Penetration testing can be typically considered a consulting service provided by third party cybersecurity experts. Most cybersecurity service providers that conduct pentesting charge organizations by man-hours or man-days. In order for pentesters to estimate the time required, a process called scoping is first conducted, where the pentesters will peer through a client’s technical environment to look for targets. Obviously, the number and complexity of the targets required to be pentested will determine the amount of time needed for pentesting – and consequently, the cost.
Penetration testing (‘Pentest’) is an authorized hack of an attack on a system, network, web server, or application to find potential vulnerabilities that can be exploited. The most common types of pentests that are conducted today include pentests of web applications, mobile applications, wireless applications, networks, API testing, and physical security testing.
Customers can expect to pay USD4,000 for a baseline pentest of an acceptable quality — but depending on value provided by each pentest partner, the cost will vary. If service providers charge below that, customers can expect one of the following: (1) the quality of the pentest will tend to be lower, (2) this is only a vulnerability scan, (3) the pentest is outsourced to foreign third parties, (4) the pentest will not be delivered in a timely fashion. A vulnerability scan is not the same as a pentest. The former leverages software to automatically identify vulnerabilities, while a pentest is a focused hacking effort by trained consultants using any available means to break into the subject system, network, or application.
Identifying A Trustworthy Pentester
As government bodies apply more stringent business regulations for cybersecurity, more businesses are looking out for trustworthy pentesters to help them identify and potentially fix their vulnerabilities. What this means is that pentesters are in abundance today, and because of this large supply, it is critical for businesses to understand the differences between pentesting providers.
As with other cybersecurity services, security professionals need to have a number of certifications. When looking at pentesting, look out for these specific pentesting consultant certifications: Offensive Security Certified Professional (OSCP), Offensive Security Certified Expert (OSCE), and Offensive Security Wireless Professional (OSWP) Certification. Other recognized certifications include Certified Ethical Hacker, CREST, GIAC GPEN, and GIAC GXPN. If you want to skip the step of scrutinizing the certifications, it is advisable to pick a pentest service provider that is CREST-accredited, like Horangi.
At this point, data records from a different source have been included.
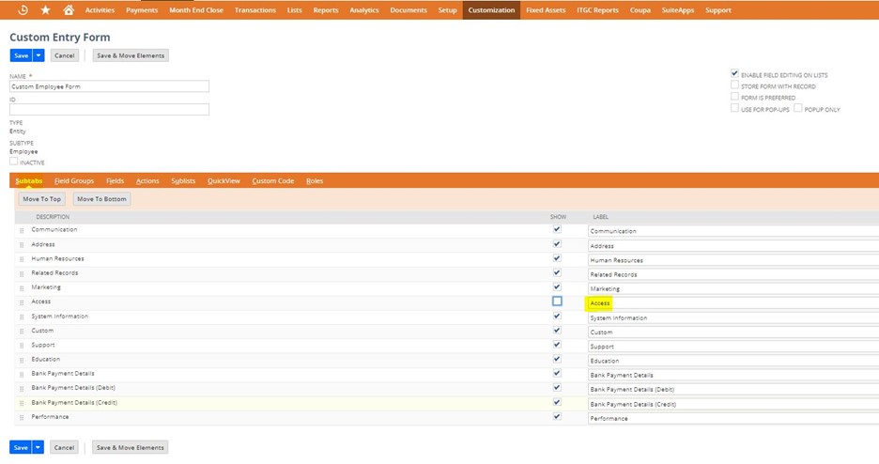Screen dimensions: 879x464
Task: Grab the drag handle for Communication row
Action: pyautogui.click(x=22, y=230)
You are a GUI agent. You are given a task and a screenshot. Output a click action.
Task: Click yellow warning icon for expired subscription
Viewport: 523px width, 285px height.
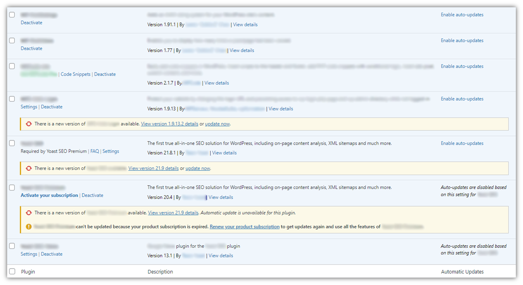[x=29, y=227]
It pays to engage service providers with certified professionals as all these certifications require hundreds of hours of study, training and examinations.
Complexity of Pentesting
The pentests that almost all pentesters are qualified to do are web application pentests and network pentests. These have the most established methodologies and are hence taught by most certification bodies. As we move to pentesting of wireless networks, cloud environments, mobile applications, and APIs, these become more specialized, requiring specific certifications like OWASP and GMOB.
The popularity of technology stacks will also influence cost. It is much easier to find consultants qualified to conduct pentests on the most used stacks today, rather than on outdated technologies like Mainframe, which can only be tested by a few consultants.
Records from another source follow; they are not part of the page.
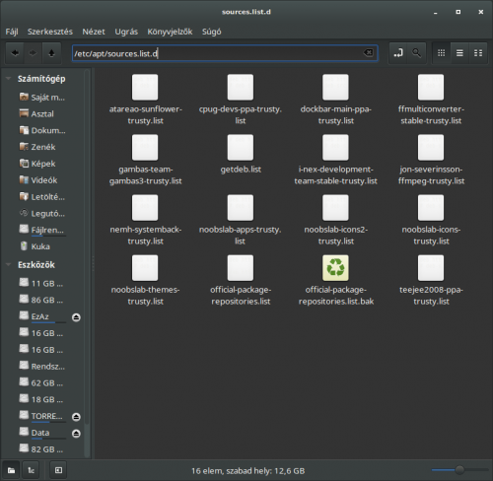This screenshot has height=481, width=493.
Task: Show tree view in the sidebar
Action: click(x=31, y=470)
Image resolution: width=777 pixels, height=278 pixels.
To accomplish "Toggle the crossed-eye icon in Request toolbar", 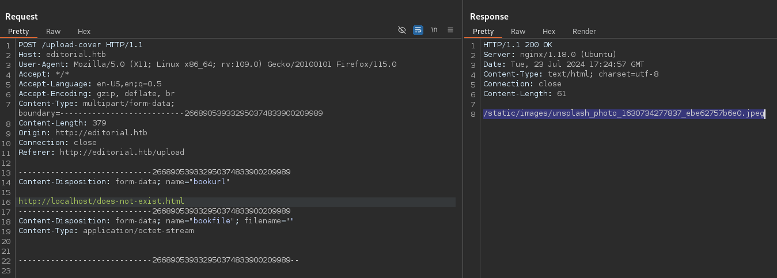I will pos(402,30).
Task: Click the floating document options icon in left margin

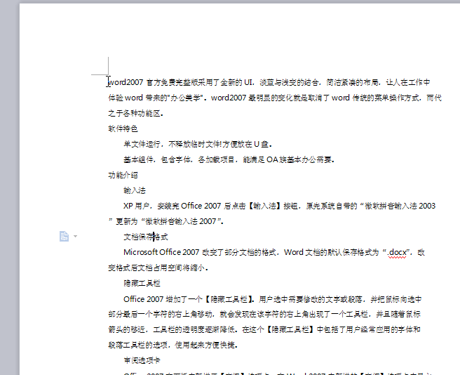Action: coord(64,237)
The most complex of technologies like ICS/SCADA and hardware will require the expertise of very senior and specialized consultants, hence these will cost the most. The same applies for pentesting of integrations with other systems, which can take several days per system.
Because pentesting is such a popular service today, schedules of pentesters tend to be booked weeks (and sometimes even months) in advance. As a result, organizations who require immediate penetration tests will have to fork out a higher price. Same if pentesting is required to be done at off-peak hours like weekends or public holidays, and if pentesters are required to travel.
A solid pentesting partner does not only try to identify all forms of vulnerabilities, but also applies business expertise to contextualize each vulnerability to a customer’s organization. This is typically done in a pentest report, which is a manual process that takes up to a third of the total project time. A good report is the difference between providing clarity to all stakeholders and confusing them. Customers that require clear and concise reports will likely see the man-hours increase.